[Data]
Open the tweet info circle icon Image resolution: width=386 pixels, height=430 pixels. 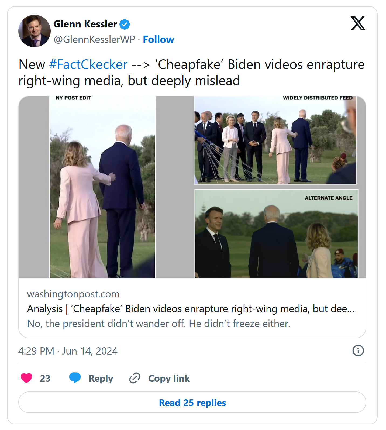(358, 350)
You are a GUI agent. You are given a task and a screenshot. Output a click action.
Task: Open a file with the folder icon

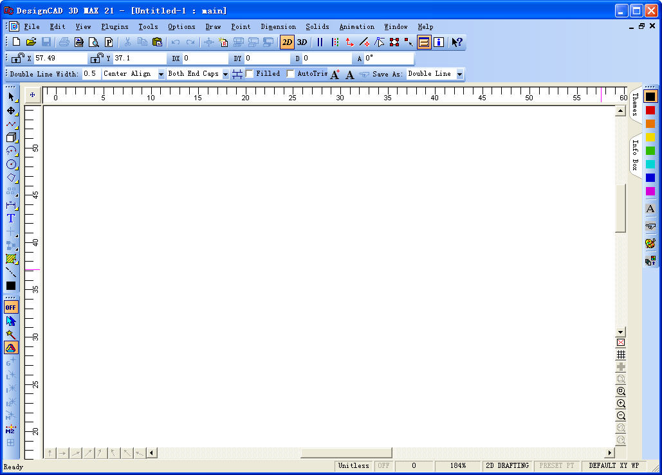(31, 42)
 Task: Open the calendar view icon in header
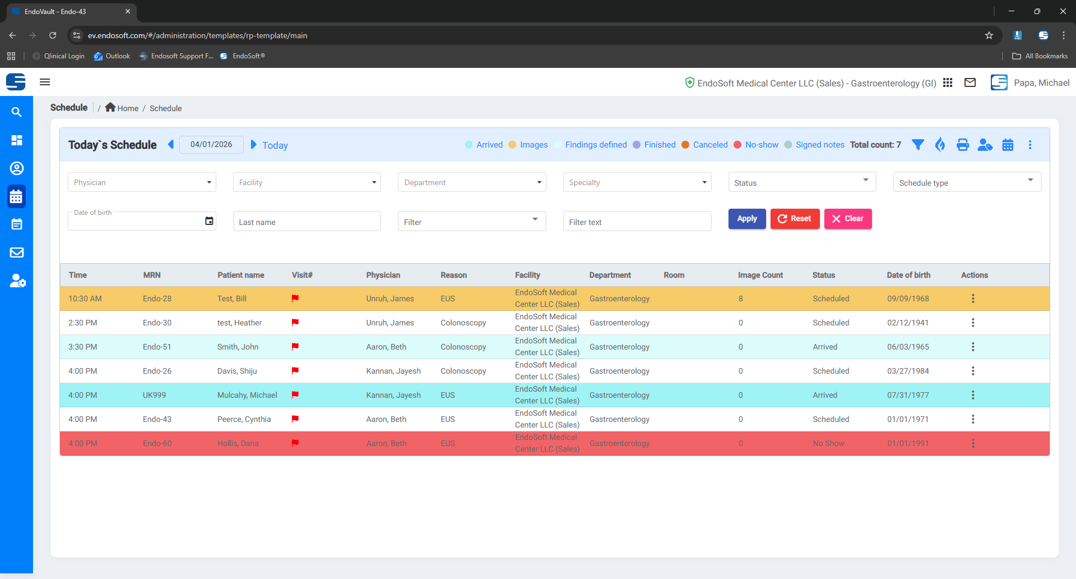pyautogui.click(x=1007, y=145)
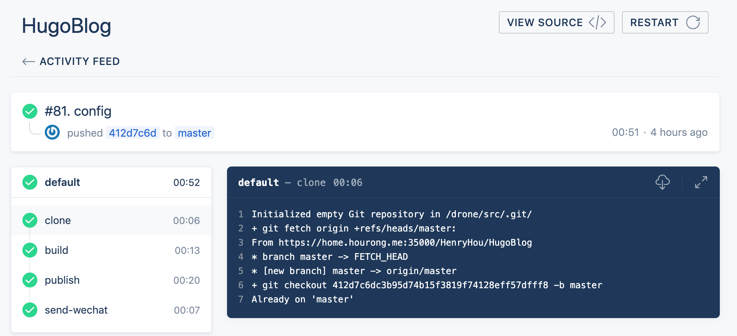Click the user avatar on build #81

tap(52, 132)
[/Data]
The lines from the one containing "Task: Open a file with the folder icon" to the last line of the records, both included: print exactly those and nothing else, leaving out any pictures.

Task: Open a file with the folder icon

(31, 42)
 Task: Open the calendar view icon in header
pyautogui.click(x=1007, y=145)
Click the user avatar on build #81

tap(52, 132)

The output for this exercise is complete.